Varios focos atravesaron la oscuridad, iluminando el agua bajo la escalera. Un mar duramente agitado apareció entonces. La lancha, una estrecha embarcación de diez metros de eslora, cortó la espuma y se abarloó al gran buque, avanzando paralelamente a él. El viento hizo llegar el sonido de sus dos motores diesel hasta el ala del puente de mando. Los motores aceleraron y después aminoraron la marcha cuando el capitán de la lancha dio orden de acercarse más. Por fin quedaron reducidos a un sordo murmullo cuando la lancha estableció contacto con el casco del petrolero: quedó perpendicular a las planchas rojo mate del fondo del casco, con la proa casi apoyada contra el
Leviathan
. Un hombre salió a cubierta y levantó la vista hacia arriba. El segundo práctico le saludó desde la borda y empezó a bajar por la escalera. El práctico regresó al interior del puente.

—Gracias —dijo el tercer oficial.

—Buen viaje —le respondió el práctico.

Después se despidió con la cabeza del timonel, otra vez el hombre más joven, que le respondió con una sonrisa de alivio. Luego atravesó el cuarto de derrota, pasó junto a los tecleantes bancos de las computadoras, junto al segundo oficial, que estaba examinando su primera carta del canal de la Mancha mientras el agregado guardaba la carta del canal de Solent, y se dirigió al ascensor. Bajó hasta la cubierta principal, donde un marinero le esperaba para acompañarle.

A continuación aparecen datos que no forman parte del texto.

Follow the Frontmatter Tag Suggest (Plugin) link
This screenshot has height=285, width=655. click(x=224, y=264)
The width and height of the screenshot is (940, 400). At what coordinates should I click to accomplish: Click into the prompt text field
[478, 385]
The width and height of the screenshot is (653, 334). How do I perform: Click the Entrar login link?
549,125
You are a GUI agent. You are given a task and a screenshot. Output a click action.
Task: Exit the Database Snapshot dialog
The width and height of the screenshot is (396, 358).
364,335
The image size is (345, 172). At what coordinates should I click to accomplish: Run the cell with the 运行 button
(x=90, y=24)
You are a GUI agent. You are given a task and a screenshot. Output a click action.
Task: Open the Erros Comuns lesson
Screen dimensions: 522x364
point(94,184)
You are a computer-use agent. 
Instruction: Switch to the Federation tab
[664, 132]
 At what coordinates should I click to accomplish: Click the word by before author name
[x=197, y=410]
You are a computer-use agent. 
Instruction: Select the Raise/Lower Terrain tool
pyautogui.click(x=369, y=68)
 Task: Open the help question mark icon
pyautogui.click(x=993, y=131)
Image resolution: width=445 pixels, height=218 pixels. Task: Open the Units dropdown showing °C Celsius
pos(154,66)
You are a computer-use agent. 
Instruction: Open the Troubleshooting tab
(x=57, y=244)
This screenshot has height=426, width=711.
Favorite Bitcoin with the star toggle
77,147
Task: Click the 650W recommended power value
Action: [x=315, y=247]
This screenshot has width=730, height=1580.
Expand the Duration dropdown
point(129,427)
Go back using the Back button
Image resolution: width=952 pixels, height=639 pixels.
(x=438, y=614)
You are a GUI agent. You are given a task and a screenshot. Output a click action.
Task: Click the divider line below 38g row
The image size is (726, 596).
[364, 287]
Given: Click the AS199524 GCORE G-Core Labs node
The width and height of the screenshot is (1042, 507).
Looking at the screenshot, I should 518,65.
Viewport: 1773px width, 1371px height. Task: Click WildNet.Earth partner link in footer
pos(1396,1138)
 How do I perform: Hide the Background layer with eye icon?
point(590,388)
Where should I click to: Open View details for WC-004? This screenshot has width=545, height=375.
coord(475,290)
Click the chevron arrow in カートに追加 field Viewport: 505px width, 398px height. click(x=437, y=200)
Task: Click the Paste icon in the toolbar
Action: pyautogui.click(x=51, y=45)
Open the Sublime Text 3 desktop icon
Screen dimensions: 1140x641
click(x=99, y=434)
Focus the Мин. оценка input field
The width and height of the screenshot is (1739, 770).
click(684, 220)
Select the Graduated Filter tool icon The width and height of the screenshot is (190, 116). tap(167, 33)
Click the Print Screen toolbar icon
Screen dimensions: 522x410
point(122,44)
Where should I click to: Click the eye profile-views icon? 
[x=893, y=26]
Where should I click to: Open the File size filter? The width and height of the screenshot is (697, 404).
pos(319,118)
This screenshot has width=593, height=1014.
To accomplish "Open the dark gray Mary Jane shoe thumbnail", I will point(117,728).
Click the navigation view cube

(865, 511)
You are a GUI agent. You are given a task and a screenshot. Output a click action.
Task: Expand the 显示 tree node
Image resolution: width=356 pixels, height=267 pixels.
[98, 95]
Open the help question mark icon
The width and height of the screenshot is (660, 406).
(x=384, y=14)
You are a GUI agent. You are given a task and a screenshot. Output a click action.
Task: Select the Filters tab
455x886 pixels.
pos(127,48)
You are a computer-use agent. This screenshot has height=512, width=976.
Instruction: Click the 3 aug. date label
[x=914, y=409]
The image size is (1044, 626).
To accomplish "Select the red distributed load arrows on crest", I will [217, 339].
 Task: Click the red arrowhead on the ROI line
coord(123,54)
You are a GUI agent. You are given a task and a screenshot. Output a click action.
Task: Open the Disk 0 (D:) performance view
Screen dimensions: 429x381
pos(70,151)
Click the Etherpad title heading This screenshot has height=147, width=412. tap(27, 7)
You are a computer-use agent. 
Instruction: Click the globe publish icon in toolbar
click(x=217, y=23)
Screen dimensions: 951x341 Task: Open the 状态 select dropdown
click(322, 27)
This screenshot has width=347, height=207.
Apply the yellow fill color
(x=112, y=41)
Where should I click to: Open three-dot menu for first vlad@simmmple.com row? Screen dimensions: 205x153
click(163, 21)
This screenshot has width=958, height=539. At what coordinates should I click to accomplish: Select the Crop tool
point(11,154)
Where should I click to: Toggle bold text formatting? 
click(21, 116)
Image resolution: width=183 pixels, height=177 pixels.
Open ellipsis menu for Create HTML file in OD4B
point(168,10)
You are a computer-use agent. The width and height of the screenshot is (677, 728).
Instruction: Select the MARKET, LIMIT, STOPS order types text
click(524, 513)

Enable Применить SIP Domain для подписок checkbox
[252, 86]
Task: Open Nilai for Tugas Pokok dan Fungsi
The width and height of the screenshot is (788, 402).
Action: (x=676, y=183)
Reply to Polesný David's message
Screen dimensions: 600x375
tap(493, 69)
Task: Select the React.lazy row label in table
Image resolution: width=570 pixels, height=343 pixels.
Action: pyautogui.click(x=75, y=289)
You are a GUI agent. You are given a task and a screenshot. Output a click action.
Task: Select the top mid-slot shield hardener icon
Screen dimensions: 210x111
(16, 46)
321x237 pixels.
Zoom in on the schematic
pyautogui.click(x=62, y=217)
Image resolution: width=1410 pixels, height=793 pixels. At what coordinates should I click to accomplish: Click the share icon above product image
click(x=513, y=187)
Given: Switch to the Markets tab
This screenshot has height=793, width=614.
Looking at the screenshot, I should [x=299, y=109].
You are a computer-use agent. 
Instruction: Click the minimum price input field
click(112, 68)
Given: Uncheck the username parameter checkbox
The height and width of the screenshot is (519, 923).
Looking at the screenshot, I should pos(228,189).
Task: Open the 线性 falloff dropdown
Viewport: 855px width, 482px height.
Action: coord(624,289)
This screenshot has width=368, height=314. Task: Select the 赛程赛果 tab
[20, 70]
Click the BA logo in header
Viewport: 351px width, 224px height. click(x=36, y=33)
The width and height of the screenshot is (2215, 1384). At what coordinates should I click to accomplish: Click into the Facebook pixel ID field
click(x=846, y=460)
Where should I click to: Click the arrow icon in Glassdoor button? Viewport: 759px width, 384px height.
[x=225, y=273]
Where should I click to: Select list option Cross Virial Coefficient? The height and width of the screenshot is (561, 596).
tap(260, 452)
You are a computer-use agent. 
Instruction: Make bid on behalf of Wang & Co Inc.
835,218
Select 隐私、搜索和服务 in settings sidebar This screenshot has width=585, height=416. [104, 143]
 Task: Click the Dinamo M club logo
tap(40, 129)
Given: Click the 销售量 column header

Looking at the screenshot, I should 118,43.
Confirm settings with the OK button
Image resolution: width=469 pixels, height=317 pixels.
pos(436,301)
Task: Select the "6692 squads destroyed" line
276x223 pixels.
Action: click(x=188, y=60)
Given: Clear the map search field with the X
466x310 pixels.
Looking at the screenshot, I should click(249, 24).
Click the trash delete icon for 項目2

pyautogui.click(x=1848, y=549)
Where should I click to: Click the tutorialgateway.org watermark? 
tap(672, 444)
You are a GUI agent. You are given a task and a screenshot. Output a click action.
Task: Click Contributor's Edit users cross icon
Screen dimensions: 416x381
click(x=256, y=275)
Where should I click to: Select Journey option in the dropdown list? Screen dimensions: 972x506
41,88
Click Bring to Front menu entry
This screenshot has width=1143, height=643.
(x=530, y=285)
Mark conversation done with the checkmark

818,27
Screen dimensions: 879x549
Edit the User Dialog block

En la cubierta hacía menos viento y el aire era más cálido. De pronto unas luces iluminaron el extremo anterior del buque. Escuchó un silbido sobre su cabeza, divisó unas luces en el cielo, y segundos más tarde el Bell Ranger aterrizaba, desprendiéndose de las tinieblas. Varios marineros se agacharon para introducirse bajo las palas, que aún giraban velozmente, y aseguraron los patines del helicóptero al soporte.

El práctico recordó al hombre herido y las órdenes de Ogilvy de que el helicóptero no debía aterrizar sin su permiso. Él ya no estaba en el puente cuando había llegado la llamada del aparato y tampoco había escuchado la respuesta de Ogilvy. Aquello le recordó que su misión había terminado y que el buque ya no lo necesitaba, aunque todavía se había entretenido un momento para desembarcarle. Luego, por fin, se quedaría realmente solo, un lugar en el mar, libre de todo control.